*Source passage*
- - - - -

Re: [asa] Seely's Response to Hill re: Accommodation in PSCF; ANE Motifs

From: Douglas Hayworth <haythere.doug@gmail.com>
Date: Thu Feb 28 2008 - 09:05:29 EST

On 2/26/08, David Opderbeck <dopderbeck@gmail.com> wrote:
>
> The ongoing correspondence in PSCF among Hugh Ross, Paul Seely and Carol
> Hill in PSCF is very interesting. Seely's most recent communication in the
> March 2008 issue (sorry I can't link to it because of our ASA Neolithic
> Internet publication policy -- you can only read it if you have the original
> stone tablets) is well done but I get the sense Paul and Carol are talking
> about almost the same thing with somewhat different words and emphasis.
>

I agree that the much of the difference seems a matter of semantics. I,
like Paul Seely, have always greatly appreciated Carol Hill's contributions
to PSCF, but I found her "Worldview" alternative rather strange. It seemed
to me that she just doesn't like the word accommodation because it sound
like God must somehow subordinate himself to the culture in order to
communicate. But Paul's clearly doesn't use the term accommodation to
mean imply that God is subordinate to humans; he is (I think) just as
Reformed and Calvinistic as Carol.

- - - - -

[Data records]
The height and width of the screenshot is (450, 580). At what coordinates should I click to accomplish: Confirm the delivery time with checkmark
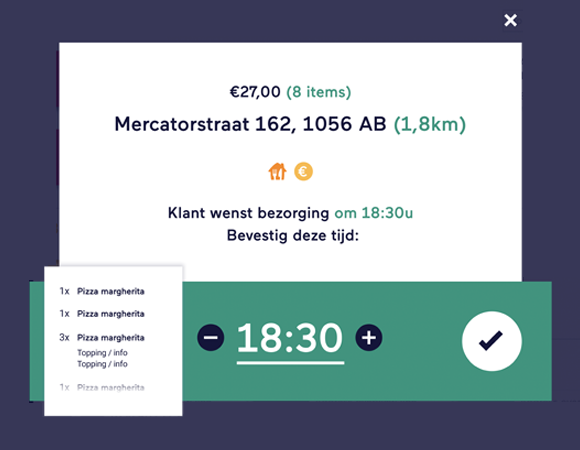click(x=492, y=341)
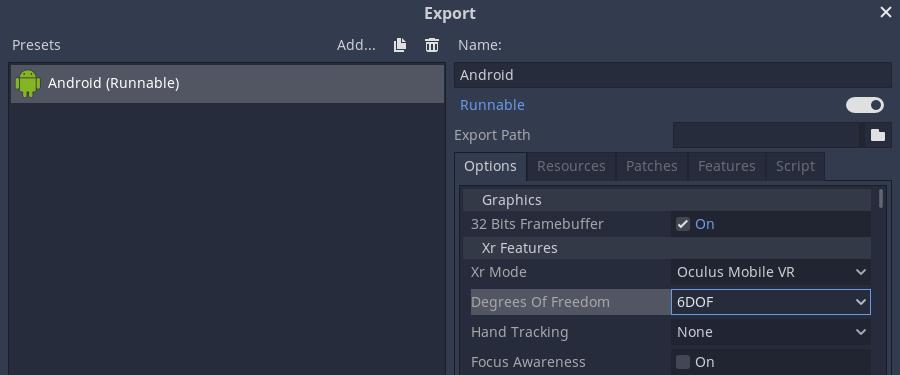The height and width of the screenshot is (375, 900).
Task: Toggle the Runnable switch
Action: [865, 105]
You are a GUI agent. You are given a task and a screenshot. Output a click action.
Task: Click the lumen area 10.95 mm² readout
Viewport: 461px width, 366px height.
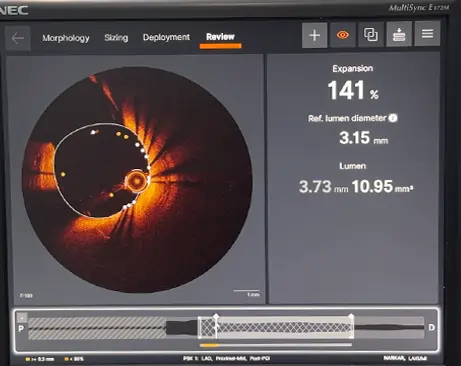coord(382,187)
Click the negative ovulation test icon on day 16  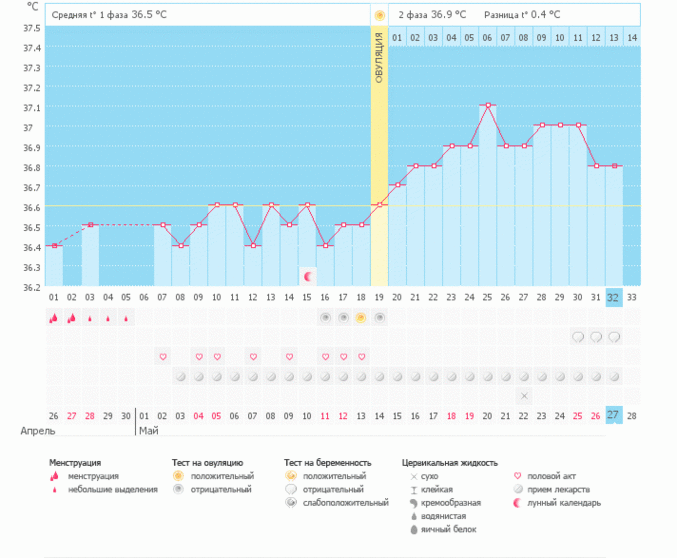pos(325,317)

- - - - -

*Tasks for this exercise*
**a.** Write out the passage of the mailing-list message beginning at the words "Re: [asa] Seely's" and stopping after "words and emphasis.".
**b.** Answer these questions from the mailing-list message:
(i) Who is named in the "From" line?
(ii) According to the quoted message, which issue of PSCF contains Seely's most recent communication?
(iii) Which alternative of Carol Hill's does the reply call "rather strange"?
The rows have no connection to the mailing-list message.

*Solutions per task*
**a.**
Re: [asa] Seely's Response to Hill re: Accommodation in PSCF; ANE Motifs

From: Douglas Hayworth <haythere.doug@gmail.com>
Date: Thu Feb 28 2008 - 09:05:29 EST

On 2/26/08, David Opderbeck <dopderbeck@gmail.com> wrote:
>
> The ongoing correspondence in PSCF among Hugh Ross, Paul Seely and Carol
> Hill in PSCF is very interesting. Seely's most recent communication in the
> March 2008 issue (sorry I can't link to it because of our ASA Neolithic
> Internet publication policy -- you can only read it if you have the original
> stone tablets) is well done but I get the sense Paul and Carol are talking
> about almost the same thing with somewhat different words and emphasis.

**b.**
(i) Douglas Hayworth
(ii) The March 2008 issue
(iii) Her "Worldview" alternative